Aucun enfant n’a été accueilli ce lundi à l’école de Monthieu. Les enseignants ont choisi de rejoindre le mouvement de contestation initié par les parents d’élèves afin d’alerter les pouvoirs publics sur la situation de l’établissement. Au cœur de leurs revendications : l’obtention du classement en réseau d’éducation prioritaire (REP), voire REP+, qui permettrait de bénéficier de moyens supplémentaires pour accompagner les élèves. Les enseignants s’appuient notamment sur l’indice de position sociale (IPS) de l’école, évalué à 79,8, un chiffre qui témoigne de la fragilité sociale d’une partie importante des familles.
Un classement nécessaire
Selon eux, ce classement offrirait des conditions d’apprentissage plus favorables, notamment grâce au dédoublement des classes dans les premiers niveaux scolaires. « Les élèves sont en difficulté scolaire, donc le dédoublement des classes que pourrait nous apporter la REP+ nous aiderait beaucoup. On passe de 24 élèves à 12 ou 15 élèves par enseignant, donc effectivement, on arriverait plus à les faire avancer », explique Aurélia Beauregard, enseignante à l’école de Monthieu.
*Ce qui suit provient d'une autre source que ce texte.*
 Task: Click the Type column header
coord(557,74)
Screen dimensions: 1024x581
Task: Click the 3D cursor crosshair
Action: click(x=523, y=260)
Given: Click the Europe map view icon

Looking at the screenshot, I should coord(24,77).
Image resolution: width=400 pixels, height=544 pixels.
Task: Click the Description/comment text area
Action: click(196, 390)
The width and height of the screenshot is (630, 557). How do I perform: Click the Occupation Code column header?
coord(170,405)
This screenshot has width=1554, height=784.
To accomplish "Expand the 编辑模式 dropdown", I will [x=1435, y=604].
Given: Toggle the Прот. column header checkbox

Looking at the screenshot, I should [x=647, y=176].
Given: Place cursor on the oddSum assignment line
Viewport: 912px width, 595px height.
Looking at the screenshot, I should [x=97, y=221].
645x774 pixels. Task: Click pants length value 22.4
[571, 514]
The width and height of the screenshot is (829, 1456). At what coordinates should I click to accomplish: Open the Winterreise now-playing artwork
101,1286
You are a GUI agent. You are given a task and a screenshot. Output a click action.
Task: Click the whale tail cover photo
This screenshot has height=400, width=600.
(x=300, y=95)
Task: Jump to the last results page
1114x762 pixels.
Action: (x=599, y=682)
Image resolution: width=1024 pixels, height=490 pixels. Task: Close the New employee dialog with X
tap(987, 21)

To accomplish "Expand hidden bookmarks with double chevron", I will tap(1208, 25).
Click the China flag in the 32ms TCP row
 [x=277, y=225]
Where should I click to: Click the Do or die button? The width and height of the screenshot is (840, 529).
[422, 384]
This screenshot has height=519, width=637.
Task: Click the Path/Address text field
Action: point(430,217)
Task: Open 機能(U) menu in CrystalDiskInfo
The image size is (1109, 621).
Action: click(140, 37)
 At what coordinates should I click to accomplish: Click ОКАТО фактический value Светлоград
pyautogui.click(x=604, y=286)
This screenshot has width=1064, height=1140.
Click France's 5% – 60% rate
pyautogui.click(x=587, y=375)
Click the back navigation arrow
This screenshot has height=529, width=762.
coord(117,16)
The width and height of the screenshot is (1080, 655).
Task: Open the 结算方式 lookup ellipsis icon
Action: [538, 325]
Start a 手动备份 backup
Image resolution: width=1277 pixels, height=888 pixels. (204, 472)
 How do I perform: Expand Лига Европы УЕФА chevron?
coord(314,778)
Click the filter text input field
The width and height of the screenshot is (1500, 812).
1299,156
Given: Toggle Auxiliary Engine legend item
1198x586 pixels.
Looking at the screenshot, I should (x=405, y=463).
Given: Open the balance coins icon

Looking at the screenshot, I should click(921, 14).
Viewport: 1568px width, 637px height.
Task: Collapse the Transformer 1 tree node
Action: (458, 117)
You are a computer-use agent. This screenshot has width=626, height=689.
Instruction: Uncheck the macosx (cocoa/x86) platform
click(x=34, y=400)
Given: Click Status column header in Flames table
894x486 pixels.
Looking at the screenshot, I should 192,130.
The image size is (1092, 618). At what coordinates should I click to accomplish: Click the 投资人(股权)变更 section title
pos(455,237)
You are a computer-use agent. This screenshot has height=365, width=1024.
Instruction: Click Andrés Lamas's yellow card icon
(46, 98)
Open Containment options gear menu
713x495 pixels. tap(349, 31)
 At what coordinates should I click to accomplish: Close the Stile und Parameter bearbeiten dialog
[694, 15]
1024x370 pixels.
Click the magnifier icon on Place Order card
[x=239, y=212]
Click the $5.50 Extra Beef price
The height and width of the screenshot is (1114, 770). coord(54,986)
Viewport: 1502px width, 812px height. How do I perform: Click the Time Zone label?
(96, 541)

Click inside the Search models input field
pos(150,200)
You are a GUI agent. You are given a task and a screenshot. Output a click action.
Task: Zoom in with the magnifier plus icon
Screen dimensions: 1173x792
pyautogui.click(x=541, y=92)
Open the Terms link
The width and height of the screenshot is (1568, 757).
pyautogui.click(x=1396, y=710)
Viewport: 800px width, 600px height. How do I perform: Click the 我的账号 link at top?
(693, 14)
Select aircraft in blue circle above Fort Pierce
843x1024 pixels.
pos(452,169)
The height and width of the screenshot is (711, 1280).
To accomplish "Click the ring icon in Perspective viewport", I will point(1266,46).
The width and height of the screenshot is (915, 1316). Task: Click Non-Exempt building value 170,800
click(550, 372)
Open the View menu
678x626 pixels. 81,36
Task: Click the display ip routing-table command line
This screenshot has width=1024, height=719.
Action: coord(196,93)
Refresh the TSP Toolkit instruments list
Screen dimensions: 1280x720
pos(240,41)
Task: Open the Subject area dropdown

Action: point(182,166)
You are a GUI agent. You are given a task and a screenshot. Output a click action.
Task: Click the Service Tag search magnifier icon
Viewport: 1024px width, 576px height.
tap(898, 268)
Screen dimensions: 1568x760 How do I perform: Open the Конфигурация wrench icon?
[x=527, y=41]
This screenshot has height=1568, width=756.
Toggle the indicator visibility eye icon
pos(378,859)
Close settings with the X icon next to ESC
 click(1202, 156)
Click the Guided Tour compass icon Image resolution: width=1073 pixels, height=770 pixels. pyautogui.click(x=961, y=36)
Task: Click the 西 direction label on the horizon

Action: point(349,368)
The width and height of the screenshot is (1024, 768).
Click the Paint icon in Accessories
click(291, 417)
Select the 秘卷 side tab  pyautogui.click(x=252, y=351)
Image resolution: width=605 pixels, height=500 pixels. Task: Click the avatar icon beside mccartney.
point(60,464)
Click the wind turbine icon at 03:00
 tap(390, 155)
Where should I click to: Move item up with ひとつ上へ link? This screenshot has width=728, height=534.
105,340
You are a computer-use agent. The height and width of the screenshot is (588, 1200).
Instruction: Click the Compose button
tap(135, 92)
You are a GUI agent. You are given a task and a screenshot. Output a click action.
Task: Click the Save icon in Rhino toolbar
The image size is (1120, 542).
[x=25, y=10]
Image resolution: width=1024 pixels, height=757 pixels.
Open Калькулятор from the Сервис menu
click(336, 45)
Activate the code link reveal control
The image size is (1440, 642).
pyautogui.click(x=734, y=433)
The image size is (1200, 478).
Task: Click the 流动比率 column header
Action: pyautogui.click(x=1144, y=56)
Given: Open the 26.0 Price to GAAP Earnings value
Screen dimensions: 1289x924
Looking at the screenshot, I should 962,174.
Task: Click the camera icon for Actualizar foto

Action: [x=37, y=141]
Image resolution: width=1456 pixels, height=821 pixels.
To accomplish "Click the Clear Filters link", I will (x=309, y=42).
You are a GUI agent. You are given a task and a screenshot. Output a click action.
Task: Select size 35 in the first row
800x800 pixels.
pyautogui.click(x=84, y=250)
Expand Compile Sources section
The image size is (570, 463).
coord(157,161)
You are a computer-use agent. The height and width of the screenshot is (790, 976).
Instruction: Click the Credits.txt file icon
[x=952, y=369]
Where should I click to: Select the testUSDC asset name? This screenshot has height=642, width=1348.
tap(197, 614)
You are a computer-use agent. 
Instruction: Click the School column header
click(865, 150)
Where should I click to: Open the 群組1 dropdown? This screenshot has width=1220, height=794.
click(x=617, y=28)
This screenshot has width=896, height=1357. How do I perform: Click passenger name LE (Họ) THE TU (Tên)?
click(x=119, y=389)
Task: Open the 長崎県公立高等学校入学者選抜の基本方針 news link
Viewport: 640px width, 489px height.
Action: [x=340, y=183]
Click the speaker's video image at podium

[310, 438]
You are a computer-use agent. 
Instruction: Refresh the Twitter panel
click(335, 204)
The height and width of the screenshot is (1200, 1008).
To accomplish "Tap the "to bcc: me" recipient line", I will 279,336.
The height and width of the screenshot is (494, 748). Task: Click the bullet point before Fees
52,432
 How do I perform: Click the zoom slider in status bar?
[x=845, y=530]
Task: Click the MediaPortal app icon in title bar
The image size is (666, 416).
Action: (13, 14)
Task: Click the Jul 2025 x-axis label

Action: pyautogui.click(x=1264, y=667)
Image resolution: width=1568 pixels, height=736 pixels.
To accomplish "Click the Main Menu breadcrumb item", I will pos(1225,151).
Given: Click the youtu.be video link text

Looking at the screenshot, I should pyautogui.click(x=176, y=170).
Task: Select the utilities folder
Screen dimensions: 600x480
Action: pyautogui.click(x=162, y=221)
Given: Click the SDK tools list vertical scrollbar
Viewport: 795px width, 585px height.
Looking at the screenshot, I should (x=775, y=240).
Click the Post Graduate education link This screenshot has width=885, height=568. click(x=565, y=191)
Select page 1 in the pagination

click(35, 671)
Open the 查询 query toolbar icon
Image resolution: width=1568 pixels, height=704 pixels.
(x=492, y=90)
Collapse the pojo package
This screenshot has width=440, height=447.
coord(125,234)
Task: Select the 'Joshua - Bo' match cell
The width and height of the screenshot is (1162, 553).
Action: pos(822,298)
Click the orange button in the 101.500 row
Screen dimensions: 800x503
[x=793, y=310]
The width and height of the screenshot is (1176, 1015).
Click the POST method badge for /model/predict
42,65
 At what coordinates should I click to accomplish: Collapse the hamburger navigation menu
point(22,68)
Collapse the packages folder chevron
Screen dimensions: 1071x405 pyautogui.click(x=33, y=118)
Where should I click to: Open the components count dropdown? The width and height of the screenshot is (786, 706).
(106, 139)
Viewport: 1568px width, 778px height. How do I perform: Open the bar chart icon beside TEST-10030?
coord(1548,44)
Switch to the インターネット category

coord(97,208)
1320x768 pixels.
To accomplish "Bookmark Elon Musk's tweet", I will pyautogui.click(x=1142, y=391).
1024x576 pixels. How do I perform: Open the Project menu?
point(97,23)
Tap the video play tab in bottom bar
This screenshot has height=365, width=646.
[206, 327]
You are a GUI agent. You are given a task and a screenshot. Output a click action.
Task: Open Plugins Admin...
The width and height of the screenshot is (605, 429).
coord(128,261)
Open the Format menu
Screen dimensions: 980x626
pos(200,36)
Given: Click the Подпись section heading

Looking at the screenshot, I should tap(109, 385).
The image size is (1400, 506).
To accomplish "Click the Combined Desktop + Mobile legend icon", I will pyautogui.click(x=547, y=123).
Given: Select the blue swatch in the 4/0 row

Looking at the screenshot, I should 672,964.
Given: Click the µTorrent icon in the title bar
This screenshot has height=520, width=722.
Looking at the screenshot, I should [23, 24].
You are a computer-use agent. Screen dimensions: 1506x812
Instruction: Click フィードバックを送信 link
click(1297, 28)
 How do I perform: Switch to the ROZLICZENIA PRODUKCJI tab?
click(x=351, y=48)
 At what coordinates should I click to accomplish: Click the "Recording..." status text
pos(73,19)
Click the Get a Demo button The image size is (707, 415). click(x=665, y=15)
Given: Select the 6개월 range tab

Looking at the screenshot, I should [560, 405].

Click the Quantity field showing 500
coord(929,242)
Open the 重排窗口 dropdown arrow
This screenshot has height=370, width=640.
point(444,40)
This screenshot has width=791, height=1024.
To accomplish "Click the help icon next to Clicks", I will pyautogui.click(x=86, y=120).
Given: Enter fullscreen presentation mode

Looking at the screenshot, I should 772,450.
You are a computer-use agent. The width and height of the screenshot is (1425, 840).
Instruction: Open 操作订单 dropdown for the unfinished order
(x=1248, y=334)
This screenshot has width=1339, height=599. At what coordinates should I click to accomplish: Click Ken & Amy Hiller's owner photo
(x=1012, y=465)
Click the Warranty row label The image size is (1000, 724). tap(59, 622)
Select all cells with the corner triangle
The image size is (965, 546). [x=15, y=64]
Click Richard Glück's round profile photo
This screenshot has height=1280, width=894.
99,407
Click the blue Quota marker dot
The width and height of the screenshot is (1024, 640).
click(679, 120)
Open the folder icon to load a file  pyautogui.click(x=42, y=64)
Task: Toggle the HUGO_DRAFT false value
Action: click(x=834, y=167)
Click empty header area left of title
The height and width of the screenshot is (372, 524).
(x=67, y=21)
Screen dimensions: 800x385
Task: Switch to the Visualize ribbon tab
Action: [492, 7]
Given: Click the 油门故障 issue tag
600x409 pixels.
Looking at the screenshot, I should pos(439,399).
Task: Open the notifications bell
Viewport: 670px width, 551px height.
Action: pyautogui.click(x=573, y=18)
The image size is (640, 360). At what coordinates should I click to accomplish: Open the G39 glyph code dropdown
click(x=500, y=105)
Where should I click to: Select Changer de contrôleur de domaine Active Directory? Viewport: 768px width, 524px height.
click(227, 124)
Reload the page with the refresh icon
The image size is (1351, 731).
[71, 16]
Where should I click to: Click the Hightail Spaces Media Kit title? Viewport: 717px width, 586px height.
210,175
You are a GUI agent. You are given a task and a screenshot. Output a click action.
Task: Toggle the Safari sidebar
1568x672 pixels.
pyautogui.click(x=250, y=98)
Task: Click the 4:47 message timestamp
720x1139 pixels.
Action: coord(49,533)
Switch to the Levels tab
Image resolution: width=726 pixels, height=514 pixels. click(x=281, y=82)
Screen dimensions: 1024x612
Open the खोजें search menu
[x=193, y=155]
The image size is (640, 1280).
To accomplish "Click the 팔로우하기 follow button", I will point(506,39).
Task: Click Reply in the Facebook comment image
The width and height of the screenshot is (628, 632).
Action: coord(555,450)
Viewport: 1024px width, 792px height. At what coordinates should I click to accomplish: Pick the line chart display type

Les difficultés rencontrées par les élèves apparaissent également dans les résultats des évaluations nationales. Les équipes pédagogiques estiment que les effectifs actuels rendent plus complexe l’accompagnement des enfants en difficulté. À travers cette mobilisation, les enseignants souhaitent attirer l’attention de l’Éducation nationale sur les besoins de leur établissement, mais aussi sur ceux d’autres écoles stéphanoises confrontées à des problématiques similaires.